Moscow:
Kremlin critic Alexei Navalny has been transferred to the Vladimir area some 200 kilometres (124 miles) east of Moscow to serve a 2.5-year term in a penal colony, Moscow’s public commission that monitors detainees’ human rights mentioned Sunday.
President Vladimir Putin’s most prominent opponent was sentenced this month to 2.5 years in a penal colony for breaching parole terms even though in Germany recovering from a poisoning attack.
For various days, his allies had been unaware of his whereabouts, with the head of the Federal Prison Service saying Friday Navalny had been transferred from a Moscow detention centre to a penal colony without the need of delivering additional particulars.
Reports based on unnamed sources circulated in regional media more than the weekend about Navalny’s achievable place, ahead of Moscow’s public commission mentioned in a statement Sunday that the opposition figure was in a Federal Prison Service institution in the Vladimir area.
“We have 100 percent information that Navalny arrived in the Vladimir region to serve his sentence,” a member of the commission, Alexei Melnikov, told the Inferfax news agency.
“At first, he will be in quarantine, then he will be transferred to his colony,” he added.
Navalny spent months recovering in Germany from the close to fatal poisoning with the Soviet-era nerve agent Novichok that he claims was ordered by Putin.
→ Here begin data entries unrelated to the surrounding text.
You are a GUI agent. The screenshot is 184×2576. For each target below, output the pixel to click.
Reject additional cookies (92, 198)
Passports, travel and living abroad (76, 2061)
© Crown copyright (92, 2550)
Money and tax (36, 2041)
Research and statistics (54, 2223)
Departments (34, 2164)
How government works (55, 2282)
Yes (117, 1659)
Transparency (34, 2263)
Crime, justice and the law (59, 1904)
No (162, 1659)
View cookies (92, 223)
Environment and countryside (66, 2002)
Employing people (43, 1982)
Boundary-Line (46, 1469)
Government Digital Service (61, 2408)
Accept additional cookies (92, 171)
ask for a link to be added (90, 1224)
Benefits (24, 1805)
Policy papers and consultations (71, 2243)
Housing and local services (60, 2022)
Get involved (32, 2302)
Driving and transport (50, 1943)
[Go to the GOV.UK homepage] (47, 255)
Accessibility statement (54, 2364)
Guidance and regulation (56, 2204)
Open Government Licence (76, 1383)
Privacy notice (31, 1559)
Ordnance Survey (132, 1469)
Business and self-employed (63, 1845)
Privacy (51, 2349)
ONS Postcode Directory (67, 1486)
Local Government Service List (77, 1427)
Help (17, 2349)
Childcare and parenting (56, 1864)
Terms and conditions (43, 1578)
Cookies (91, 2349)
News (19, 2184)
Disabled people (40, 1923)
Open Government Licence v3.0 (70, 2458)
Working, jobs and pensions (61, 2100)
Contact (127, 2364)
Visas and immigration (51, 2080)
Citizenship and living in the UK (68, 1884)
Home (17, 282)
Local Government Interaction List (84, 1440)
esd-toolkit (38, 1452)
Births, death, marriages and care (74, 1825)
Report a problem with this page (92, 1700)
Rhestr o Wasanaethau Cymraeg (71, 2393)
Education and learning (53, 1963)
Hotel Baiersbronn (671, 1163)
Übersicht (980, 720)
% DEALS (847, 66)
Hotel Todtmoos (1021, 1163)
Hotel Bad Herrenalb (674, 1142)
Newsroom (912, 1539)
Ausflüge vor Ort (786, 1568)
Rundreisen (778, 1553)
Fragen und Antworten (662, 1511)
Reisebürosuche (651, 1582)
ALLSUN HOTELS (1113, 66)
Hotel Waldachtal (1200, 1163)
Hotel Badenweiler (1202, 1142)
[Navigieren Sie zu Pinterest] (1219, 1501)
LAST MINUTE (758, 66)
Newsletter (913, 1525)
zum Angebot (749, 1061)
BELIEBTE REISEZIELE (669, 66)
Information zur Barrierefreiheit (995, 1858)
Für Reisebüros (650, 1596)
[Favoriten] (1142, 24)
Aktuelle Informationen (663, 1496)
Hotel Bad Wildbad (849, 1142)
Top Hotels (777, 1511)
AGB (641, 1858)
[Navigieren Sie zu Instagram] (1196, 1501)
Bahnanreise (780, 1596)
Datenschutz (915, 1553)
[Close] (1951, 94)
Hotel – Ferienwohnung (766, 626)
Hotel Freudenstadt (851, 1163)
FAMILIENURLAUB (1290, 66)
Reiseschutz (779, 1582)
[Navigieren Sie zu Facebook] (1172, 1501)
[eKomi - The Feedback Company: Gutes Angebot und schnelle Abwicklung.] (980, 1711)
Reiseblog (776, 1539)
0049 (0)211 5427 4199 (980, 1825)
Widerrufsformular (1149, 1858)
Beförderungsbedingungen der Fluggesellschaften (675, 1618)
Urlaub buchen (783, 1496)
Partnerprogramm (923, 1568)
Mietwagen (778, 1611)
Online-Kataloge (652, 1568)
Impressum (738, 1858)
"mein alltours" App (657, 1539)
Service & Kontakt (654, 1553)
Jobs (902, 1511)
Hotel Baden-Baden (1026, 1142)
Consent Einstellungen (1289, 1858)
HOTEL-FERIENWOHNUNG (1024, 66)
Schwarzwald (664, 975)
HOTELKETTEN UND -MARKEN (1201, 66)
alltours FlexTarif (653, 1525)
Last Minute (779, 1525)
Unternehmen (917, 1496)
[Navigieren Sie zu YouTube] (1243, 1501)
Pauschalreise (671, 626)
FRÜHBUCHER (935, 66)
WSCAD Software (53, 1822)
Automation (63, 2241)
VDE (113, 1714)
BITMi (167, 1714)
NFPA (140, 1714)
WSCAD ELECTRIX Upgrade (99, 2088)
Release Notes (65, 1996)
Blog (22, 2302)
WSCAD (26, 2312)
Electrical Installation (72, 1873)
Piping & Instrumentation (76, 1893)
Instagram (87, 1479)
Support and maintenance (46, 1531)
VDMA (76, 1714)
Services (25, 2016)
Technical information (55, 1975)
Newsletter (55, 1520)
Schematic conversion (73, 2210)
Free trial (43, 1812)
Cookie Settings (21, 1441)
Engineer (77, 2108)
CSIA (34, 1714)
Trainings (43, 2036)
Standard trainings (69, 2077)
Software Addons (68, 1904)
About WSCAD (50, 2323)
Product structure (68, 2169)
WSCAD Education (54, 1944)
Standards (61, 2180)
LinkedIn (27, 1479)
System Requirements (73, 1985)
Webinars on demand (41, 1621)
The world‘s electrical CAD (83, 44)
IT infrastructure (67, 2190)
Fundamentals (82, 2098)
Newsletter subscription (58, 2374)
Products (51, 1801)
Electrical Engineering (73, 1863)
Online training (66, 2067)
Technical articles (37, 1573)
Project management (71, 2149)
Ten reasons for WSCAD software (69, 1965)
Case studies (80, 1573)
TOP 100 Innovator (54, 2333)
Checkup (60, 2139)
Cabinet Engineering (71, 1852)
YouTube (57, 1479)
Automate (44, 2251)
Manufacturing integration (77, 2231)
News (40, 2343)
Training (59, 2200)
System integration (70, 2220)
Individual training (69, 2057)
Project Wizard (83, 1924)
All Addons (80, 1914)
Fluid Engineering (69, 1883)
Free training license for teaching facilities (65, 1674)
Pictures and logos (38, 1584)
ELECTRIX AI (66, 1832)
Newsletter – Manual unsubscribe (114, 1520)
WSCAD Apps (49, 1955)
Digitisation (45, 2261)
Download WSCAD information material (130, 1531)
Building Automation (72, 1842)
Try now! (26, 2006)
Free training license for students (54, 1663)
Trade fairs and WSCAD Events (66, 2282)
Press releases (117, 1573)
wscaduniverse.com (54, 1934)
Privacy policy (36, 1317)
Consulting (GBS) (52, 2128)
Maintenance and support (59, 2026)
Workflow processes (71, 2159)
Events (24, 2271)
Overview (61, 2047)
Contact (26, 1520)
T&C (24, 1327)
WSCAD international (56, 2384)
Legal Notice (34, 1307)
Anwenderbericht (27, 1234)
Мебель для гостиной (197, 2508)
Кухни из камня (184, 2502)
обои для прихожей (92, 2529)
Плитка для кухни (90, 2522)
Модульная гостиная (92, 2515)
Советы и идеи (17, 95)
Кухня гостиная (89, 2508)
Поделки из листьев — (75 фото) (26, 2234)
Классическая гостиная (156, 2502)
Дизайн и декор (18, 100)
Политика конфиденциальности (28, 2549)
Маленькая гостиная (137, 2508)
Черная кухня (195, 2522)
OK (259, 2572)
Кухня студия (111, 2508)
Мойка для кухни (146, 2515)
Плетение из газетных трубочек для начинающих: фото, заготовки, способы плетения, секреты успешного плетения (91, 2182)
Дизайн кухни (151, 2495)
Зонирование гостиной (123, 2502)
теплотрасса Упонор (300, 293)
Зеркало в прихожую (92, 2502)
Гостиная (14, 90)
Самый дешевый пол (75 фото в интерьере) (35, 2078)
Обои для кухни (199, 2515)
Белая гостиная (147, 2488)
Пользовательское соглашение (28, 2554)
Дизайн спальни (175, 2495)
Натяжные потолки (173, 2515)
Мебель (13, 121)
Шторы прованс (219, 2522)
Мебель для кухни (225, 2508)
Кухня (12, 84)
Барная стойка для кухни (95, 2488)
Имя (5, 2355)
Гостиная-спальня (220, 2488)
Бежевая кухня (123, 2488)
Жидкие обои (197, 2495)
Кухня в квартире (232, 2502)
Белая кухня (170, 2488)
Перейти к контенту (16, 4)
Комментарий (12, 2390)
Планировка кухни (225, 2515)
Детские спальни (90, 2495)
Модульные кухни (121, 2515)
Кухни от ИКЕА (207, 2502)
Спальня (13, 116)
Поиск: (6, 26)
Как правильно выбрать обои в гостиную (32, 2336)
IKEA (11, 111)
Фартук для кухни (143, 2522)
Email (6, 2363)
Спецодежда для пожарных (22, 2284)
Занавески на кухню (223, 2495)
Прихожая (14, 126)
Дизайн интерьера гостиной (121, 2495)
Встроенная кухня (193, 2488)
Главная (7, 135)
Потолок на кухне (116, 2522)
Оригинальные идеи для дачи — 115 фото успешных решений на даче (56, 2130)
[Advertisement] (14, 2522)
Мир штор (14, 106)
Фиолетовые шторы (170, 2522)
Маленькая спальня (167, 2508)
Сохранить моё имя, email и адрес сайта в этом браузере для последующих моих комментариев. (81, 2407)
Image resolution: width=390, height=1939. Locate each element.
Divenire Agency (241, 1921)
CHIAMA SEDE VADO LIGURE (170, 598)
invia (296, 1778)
The Kremlin has repeatedly denied the claim.
The 44-year-old opposition politician was arrested on his return to Moscow final month, sparking a wave of protests across the nation and a brutal police crackdown.
Leaders of Western nations have condemned his detention and named for his instant release.
The European Union has agreed to impose sanctions on 4 senior Russian officials more than the crackdown.